Here is my Java code:

import java.util.HashSet;
public class Generators {
static HashSet<Integer> hSet = new HashSet<Integer>();

public static void main(String[] args) {
    // TODO Auto-generated method stub
    int n = 100000000; 
    sieveErat(n + 1); //Fill a hashSet with prime numbers
    System.out.println("Sieve complete");
    int check = 0; 
    
    long sum = 3;
    
    
    for(int i = 2; i <= n; i++){
        int numDivisors = 0; 
        int numPrimeChecks = 0; 
        boolean done = false;
        if(!hSet.contains(i+1)){ //i+1 must be a prime number for i to be prime generating
            continue;
        }
        else{
            for(int j = 2; j < i/2; j++){
                if(i%j == 0){
                    numDivisors++;
                check = j + i/j;
                if(hSet.contains(check)){
                    done = true;
                    numPrimeChecks++;
                }
            }else{
                break;
            }           
        
    }
            if(numPrimeChecks == numDivisors && done){
                
                sum += i; 
            }
        }
    
    }
    System.out.println(sum);
}

public static void sieveErat(int N){
boolean[] isPrime = new boolean[N + 1];
    
    for (int i = 2; i <= N; i++) {
        isPrime[i] = true;
        //count++;
    }
    // mark non-primes <= N using Sieve of Eratosthenes
    
    for (int i = 2; i*i <= N; i++) {

        // if i is prime, then mark multiples of i as nonprime
        // suffices to consider mutiples i, i+1, ..., N/i
        if (isPrime[i]) {
            for (int j = i; i*j <= N; j++) {
                isPrime[i*j] = false;
            //    count--;
            }
        }
        
    }
   
   
    for(int i = 2; i < isPrime.length; i++){
        if(isPrime[i]){
            hSet.add(i);
        }
    }
   // System.out.println(count);

  
   
}
}

The maths of your sieve looks fine to me. I hacked it around to use a BitSet which is much more space efficient. Is 5761455 primes below 100,000,000 correct?

Once I got your code working I got the same figure you get (12094504411075) what figure should you be getting?

I think this bit is wrong (I have changed the variable names to match the question for clarity)

    for(int d = 2; d < Math.sqrt(n+3); d++) {
      if (n % d == 0) {
        numDivisors++;
        int check = d + n / d;
        if (primes.get(check)) {
          // **** What does done mean??? ****
          //done = true;
          numPrimeChecks++;
        } else {
          // **** Added!
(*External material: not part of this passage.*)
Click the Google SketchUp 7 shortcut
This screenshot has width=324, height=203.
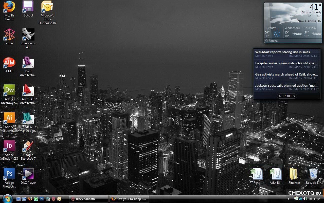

Got a divisor that did not check. No point in going on.
          break;
        }
      } else {
        // **** Why break here??? ****
        //break;
      }

    }

NB I have edited this code to reflect what we finally decided was a correct solution.
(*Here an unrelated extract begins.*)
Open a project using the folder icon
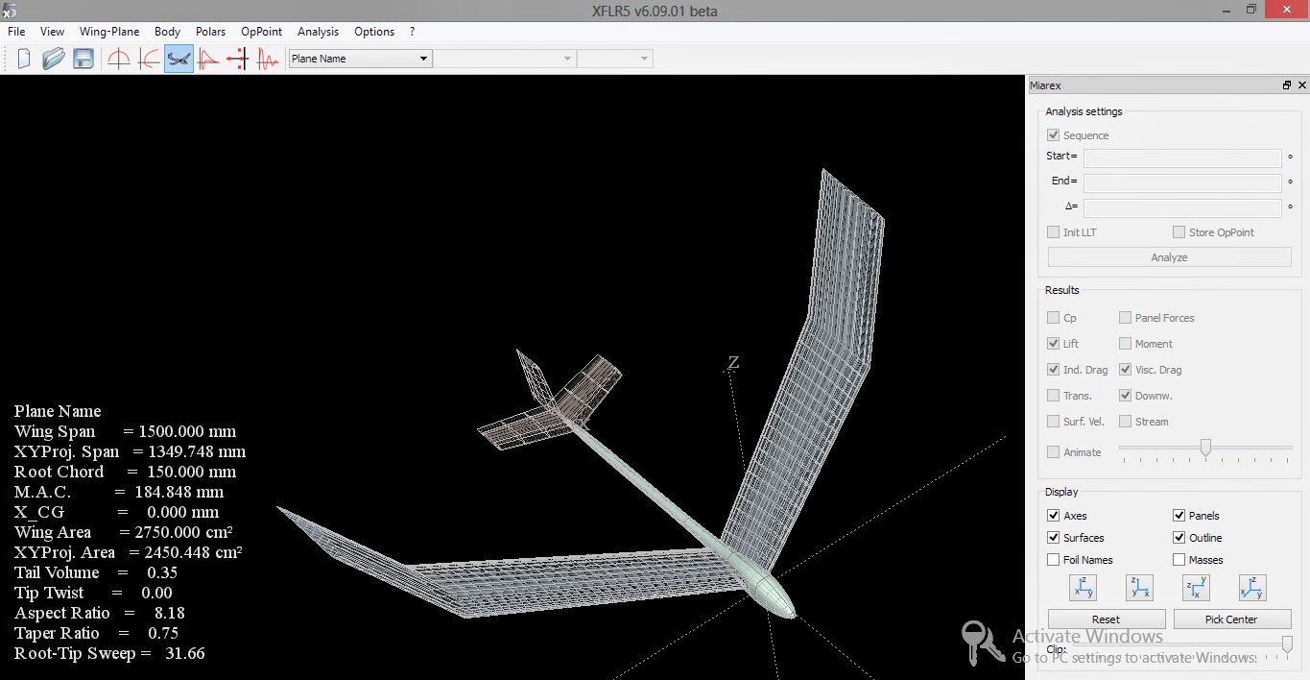The image size is (1310, 680). [x=54, y=58]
Why are you breaking out of the d loop as soon as you hit a d that does not divide n? Surely that cannot be right.

However, I think you can break out of the d loop when you have a divisor that does not check.

Also, what is your intended functionality of done? It seems to have no real function.

And, why do you start sum at 3?

Removing the break I now get the value 1739023853139. Is this correct?

Added

Here's my sieve. Identical to yours but builds a BitSet which is a much more efficient structure than a HashSet in this case:

public static BitSet sieveOfEratosthenes(int n) {
  BitSet isPrime = new BitSet(n);

  // Iniially all numbers are prime.
  for (int i = 2; i <= n; i++) {
    isPrime.set(i);
  }

  // mark non-primes <= N using Sieve of Eratosthenes
  for (int i = 2; i * i <= n; i++) {

    // if i is prime, then mark multiples of i as nonprime
    // suffices to consider mutiples i, i+1, ..., N/i
    if (isPrime.get(i)) {
      for (int j = i; i * j <= n; j++) {
          isPrime.clear(i * j);
      }
    }

  }

  //System.out.println("Found " + isPrime.cardinality() + " primes");
  return isPrime;
}